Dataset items
>>>

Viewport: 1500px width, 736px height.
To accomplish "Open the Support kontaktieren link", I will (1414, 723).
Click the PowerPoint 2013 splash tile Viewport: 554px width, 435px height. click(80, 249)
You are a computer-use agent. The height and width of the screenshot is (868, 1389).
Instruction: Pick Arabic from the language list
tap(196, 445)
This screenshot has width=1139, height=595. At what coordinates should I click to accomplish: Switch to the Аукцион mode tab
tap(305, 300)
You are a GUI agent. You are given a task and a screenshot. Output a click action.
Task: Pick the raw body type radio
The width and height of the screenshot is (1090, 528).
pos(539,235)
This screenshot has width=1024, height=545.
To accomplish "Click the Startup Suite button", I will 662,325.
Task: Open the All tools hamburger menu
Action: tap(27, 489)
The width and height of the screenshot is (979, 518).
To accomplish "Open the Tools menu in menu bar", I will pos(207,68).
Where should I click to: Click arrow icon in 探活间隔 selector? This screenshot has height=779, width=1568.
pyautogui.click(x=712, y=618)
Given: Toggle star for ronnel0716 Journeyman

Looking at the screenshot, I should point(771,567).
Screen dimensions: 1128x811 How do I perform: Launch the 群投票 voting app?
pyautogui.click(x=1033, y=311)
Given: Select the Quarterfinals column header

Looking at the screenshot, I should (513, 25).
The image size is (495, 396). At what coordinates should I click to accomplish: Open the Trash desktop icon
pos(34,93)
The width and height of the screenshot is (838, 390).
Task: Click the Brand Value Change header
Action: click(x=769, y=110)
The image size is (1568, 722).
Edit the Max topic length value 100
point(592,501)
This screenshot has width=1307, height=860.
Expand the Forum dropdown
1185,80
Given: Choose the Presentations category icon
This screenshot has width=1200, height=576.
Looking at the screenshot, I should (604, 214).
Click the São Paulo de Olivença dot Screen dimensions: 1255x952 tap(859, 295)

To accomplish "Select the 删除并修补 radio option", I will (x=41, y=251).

<<<

DIRECTION: Which lines in the records above contain the string "what"? Pull out each of those lines in full, and treat uppercase and lowercase as distinct.

WRITTEN RESPONSE:
This screenshot has width=1139, height=595. At what coordinates should I click to accomplish: Switch to the Аукцион mode tab
The image size is (495, 396). At what coordinates should I click to accomplish: Open the Trash desktop icon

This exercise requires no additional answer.